:: Task goal ::
Below are the records; locate each line with the word "label" and copy it.

(Stored data)
━━━━━━

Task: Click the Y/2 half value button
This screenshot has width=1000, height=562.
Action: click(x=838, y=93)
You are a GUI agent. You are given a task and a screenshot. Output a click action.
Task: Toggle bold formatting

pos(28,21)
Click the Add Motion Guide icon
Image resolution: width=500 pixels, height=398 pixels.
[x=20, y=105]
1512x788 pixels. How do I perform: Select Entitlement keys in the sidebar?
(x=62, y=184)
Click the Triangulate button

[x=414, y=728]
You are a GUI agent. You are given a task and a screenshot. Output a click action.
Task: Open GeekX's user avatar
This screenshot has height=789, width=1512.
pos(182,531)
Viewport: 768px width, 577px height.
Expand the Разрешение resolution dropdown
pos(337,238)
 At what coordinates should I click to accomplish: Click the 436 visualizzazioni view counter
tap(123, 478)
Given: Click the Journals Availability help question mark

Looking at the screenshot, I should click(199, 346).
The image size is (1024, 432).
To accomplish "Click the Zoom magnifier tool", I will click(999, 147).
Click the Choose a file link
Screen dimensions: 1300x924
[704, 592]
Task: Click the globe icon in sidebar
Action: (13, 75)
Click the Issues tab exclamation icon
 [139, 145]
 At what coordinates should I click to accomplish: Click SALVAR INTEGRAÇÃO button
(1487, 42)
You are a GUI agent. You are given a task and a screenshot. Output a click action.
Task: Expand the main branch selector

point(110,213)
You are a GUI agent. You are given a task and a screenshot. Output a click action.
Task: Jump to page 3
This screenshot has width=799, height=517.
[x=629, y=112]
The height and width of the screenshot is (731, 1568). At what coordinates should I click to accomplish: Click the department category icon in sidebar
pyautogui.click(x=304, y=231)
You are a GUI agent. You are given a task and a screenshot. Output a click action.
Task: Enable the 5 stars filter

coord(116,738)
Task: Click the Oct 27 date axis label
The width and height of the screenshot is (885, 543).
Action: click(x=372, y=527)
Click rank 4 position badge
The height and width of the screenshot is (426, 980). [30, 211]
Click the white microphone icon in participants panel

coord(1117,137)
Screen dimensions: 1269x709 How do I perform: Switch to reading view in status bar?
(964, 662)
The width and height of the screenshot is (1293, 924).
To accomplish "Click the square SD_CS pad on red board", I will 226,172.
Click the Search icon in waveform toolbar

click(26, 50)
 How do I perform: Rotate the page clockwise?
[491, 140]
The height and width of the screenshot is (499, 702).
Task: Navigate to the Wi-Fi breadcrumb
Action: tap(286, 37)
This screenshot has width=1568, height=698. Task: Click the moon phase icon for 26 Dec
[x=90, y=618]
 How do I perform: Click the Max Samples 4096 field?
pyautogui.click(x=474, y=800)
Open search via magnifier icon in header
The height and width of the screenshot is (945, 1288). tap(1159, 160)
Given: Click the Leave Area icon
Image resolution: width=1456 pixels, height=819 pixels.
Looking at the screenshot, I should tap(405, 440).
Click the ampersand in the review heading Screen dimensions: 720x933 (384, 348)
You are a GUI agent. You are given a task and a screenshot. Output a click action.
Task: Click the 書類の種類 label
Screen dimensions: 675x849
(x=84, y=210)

━━━━━━

:: Answer below ::
Task: Click the Oct 27 date axis label
Task: Click the 書類の種類 label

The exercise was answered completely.